FIG. 3 is an operation principle explanatory diagram for explaining the principle of the dust suction operation in the embodiment of the present invention.

FIG. 4 is a perspective view showing an inkjet printer to which an ink ejection device according to an embodiment of the present invention is applied.

FIG. 5 is a partially enlarged view in which a nozzle portion of a conventional ink ejection device is enlarged.

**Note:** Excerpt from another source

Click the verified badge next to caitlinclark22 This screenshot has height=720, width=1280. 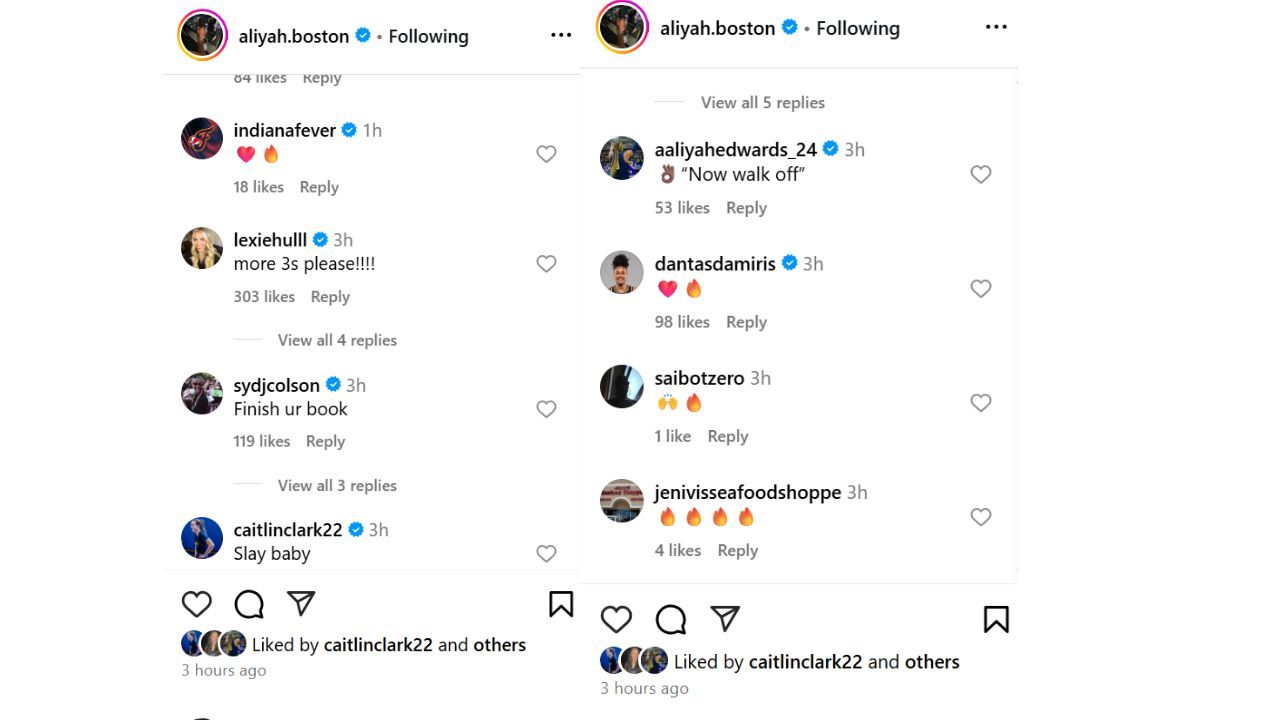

FIG. 6 is a sectional perspective view showing a conventional ink ejection device.

[Explanation of symbols]

 1 Ink 2 Ink Tank 3 Common Ink Chamber 4 Ink Filter 5 Nozzle 6 Heater 7 Voltage Applying Section 8 Switch 9 Printed Surface 10 Ink Drop 11 Ink Replenishing Port 12 Adsorption Electrode 13 Large Electrode 14 AC Voltage Applying Section 15 Garbage 16 Dielectric Film 20 Carriage 21 Guide shaft 22 Platen roller 23 Recording paper A Ink flow B Equipotential line C Electric force lines E1, E2 Electric field strength

Claims (4)

[Claims] 1. An ink tank for containing ink, an ink filter provided in communication with the ink tank, a common ink chamber provided in communication with the ink filter, and a plurality of communication with the common ink chamber. Nozzle, an ink ejecting section corresponding to the plurality of nozzles, at least a pair of electrodes having different surface areas provided in the ink tank, and an AC voltage applying section for applying an AC voltage to the pair of electrodes having different surface areas. An ink ejecting device comprising: 2. The ink ejecting apparatus according to claim 1, wherein the ink filter has an equivalent diameter smaller than a diameter of the hole of the nozzle. 3. The ink ejection device according to claim 1, wherein at least a part of the pair of electrodes having different surface areas is covered with a dielectric. 4. The ink ejection device according to claim 3, wherein the dielectric has a volume resistivity smaller than that of the ink.